Cash rules. More than half the American public — 54 percent — is favoring cold, hard cash as the way they pay for their purchases, according to a new report from market researcher Packaged Facts.

With unemployment hovering at nearly 10 percent and the housing market stagnating, many are reserving their credit lines “for emergency purposes only,” stated the report, “Consumer Payment Trends in the U.S.,” an assessment of people’s payment activity since spring 2009.

This caution with credit and reliance on cash are signals that shoppers are still focusing on living within their means.

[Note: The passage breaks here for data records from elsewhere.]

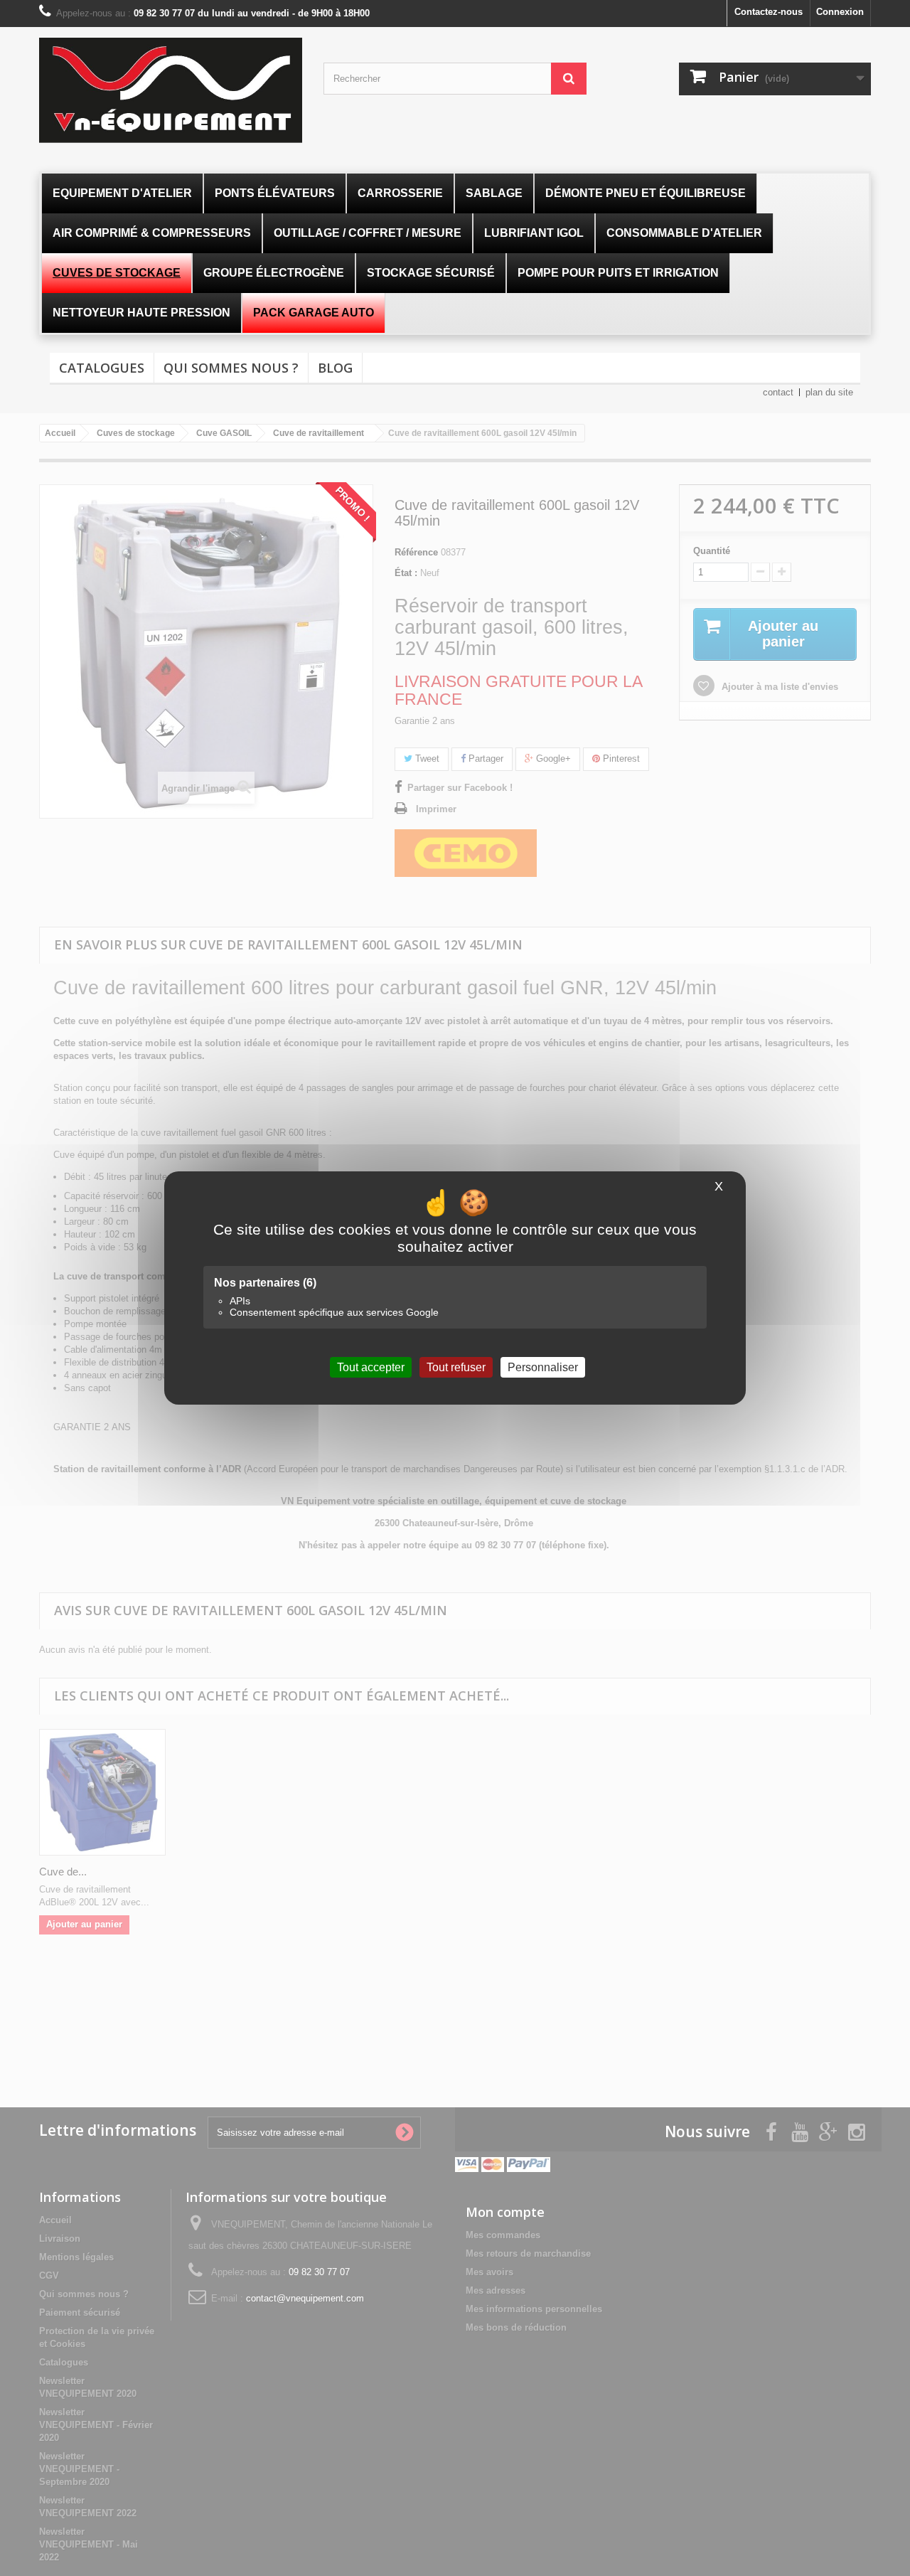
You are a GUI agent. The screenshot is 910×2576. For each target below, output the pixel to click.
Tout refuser (456, 1367)
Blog (335, 367)
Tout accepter (371, 1367)
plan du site (829, 392)
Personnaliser (543, 1367)
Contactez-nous (768, 11)
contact (778, 392)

“The spirit of temperance and moderation will continue through 2010 and perhaps through 2011,” for people who will not be able to “get out of deep debt” in the next six months, projected David Lummis, editor of the new report. Using cash, checks, and debit cards seems to “foster a sense of control over personal finances,” Lummis added.

While about two-thirds of American adults, or 67 percent, have a credit card, only 53 percent of adults are considered “active users” of them, Packaged Facts said, based on its own consumer research through winter 2009 as well as an Experian Simmons spring 2009 survey of 25,000 people ages 18 and older. Active users were those who had used a credit card to buy something within 30 days of the Experian Simmons survey.

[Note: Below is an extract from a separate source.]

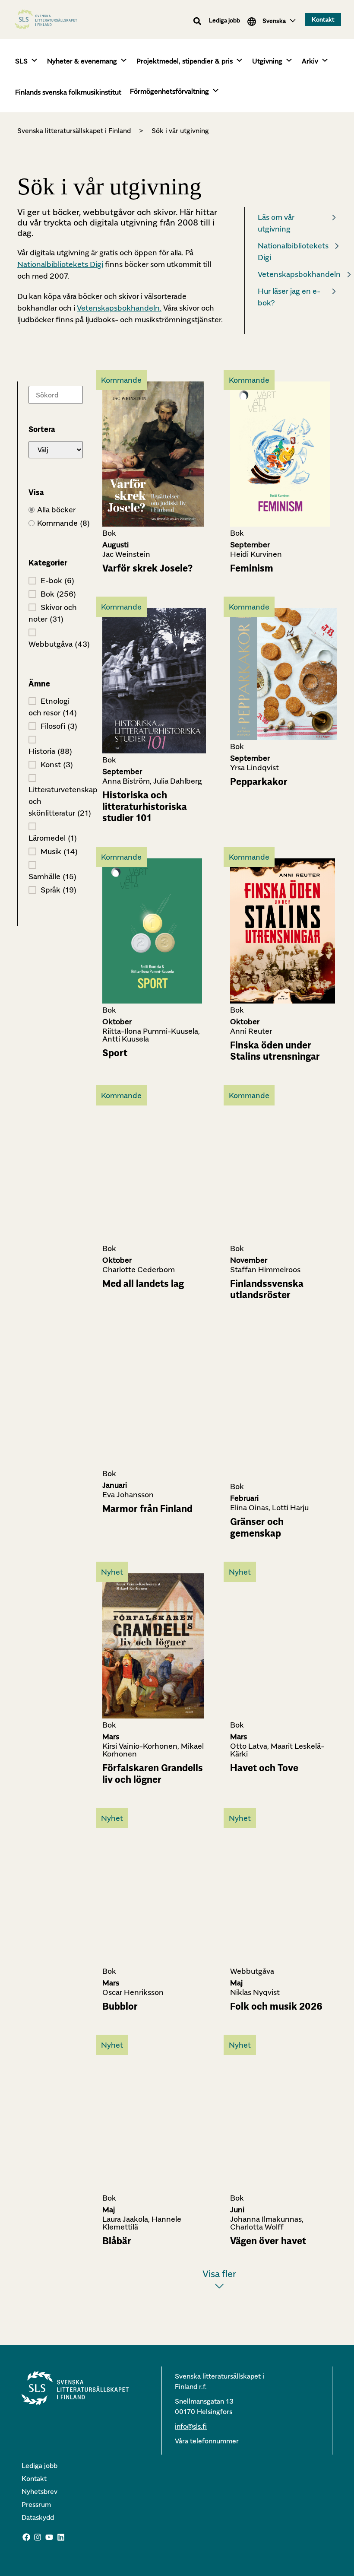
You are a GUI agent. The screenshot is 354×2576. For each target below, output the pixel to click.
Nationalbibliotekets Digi (60, 264)
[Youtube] (49, 2537)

Roughly one in four of 1,530 women polled by consultants WSL Strategic Retail in November said they’d cancelled credit cards “so I will not accumulate debt anymore.”

Those who have not been using credit cards are commonly “opting to use debit cards” for purchases, drawing on their bank accounts in cash-equivalent transactions. About 68 percent of adults in the U.S. have a debit card, Packaged Facts estimated.

“It’s been a pretty steady, constant push back against credit cards by about one-third of the population, for the past 18 months,” noted Candace Corlett, principal partner in WSL.

Generally, this group has been avoiding “going out to browse and ending up spending $400 a few hours later on things they didn’t really need,” Corlett added. “They’re saying they don’t ever want to get into the same kind of [pre-recession] credit card debt again.”